Weverton C. F. Trindade, Luis F. Arias-Giraldo, Luis Osorio-Olvera,
A. Townsend Peterson, and Marlon E. Cobos

kuenm2 is an new version of kuenm Cobos et al. 2019, an R package designed to make the process of ecological niche modeling (ENM) easier, faster, and more reproducible, and at the same time more robust. The aim of this package is to facilitate crucial steps in the ENM process: data preparation, model calibration, selected model exploration, model projections, and analyses of uncertainty and variability.
This new version of the package reduces the dependency on a strictly
organized working directory (now required only if projections to
multiple scenarios are needed). Instead, kuenm2 functions generate
specific R objects that store all the necessary information for
subsequent steps. kuenm2 fits maximum entropy (Maxnet) models or
generalized linear models (GLMs). Maxnet models are created as described
in Phillips et
al. (2017), and GLMs are constructed as in Cobos and Peterson
(2023). The ENM workflow requires at minimum a
data.frame containing occurrence record coordinates
(longitude and latitude) and a SpatRaster object with
predictor variables. Users could also use a data.frame
containing a column indicating presence and background records (0/1),
and other columns with predictor variable values.

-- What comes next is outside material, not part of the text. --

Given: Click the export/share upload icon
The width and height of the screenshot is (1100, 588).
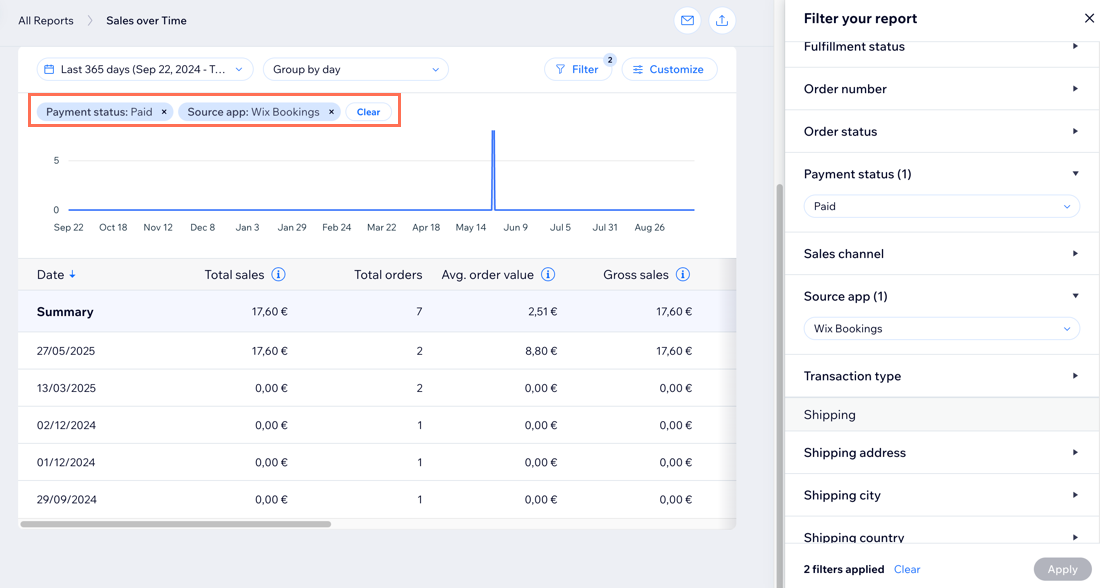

Note: Internet connection is required to install the package.
To install the latest release of kuenm2 use the following line of code:
# Installing from CRAN
#install.packages("kuenm2") # in progressThe development version of kuenm2 can be installed using the code below.

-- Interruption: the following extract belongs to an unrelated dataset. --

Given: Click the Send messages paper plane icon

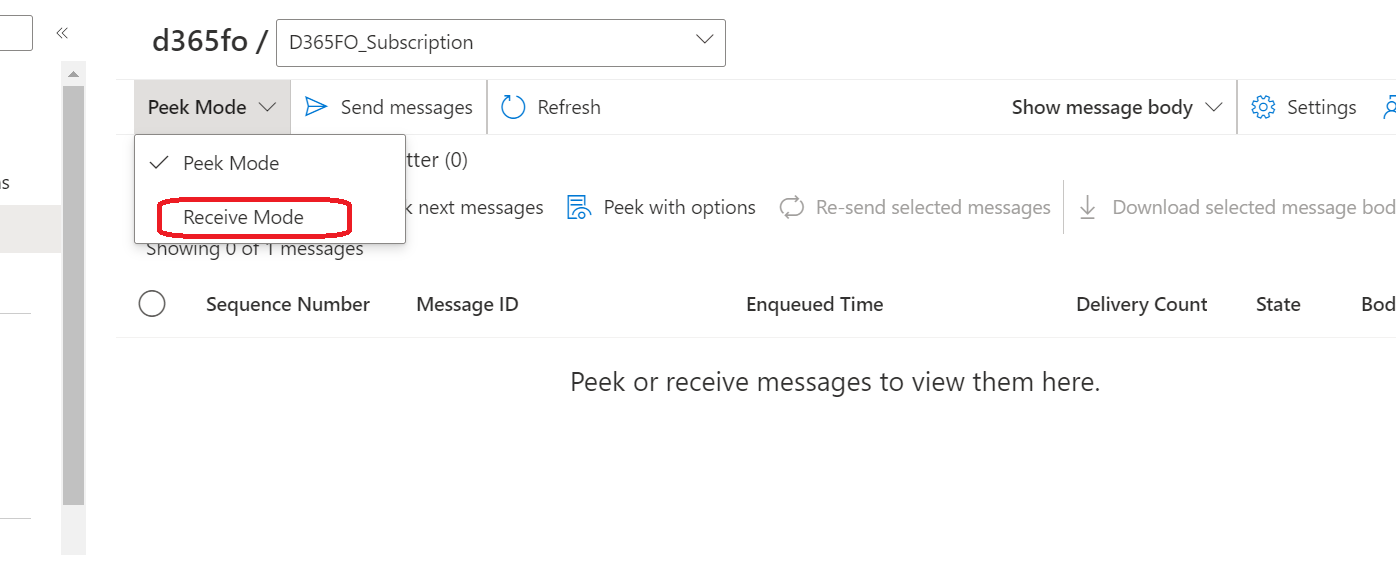Looking at the screenshot, I should coord(316,107).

# Installing and loading packages
if(!require(remotes)) {
install.packages("remotes")
}
# To install the package use
remotes::install_github("marlonecobos/kuenm2")
# To install the package and its vignettes use (if needed use: force = TRUE)
remotes::install_github("marlonecobos/kuenm2", build_vignettes = TRUE)Having problems?
If you have any problems during installation of the development
version from GitHub, restart R session, close other RStudio sessions you
may have open, and try again. If during the installation you are asked
to update packages, do so if you don’t need a specific version of one or
more of the packages to be installed. If any of the packages gives an
error when updating, please install it alone using
install.packages(), then try installing kuenm2 again.
To load the package use:
# Load kuenm2
library(kuenm2)The kuenm2 package facilitates the following steps in the ENM process: basic data cleaning, data preparation, model calibration, model exploration, model projections, projection comparisons, and exploration of variability and uncertainty. The figure below shows a schematic view of how the package works. A brief description of the steps that can be performed with the package is presented below. For a complete description and demonstration of the steps, see the package vignettes listed in the section Checking the vignettes.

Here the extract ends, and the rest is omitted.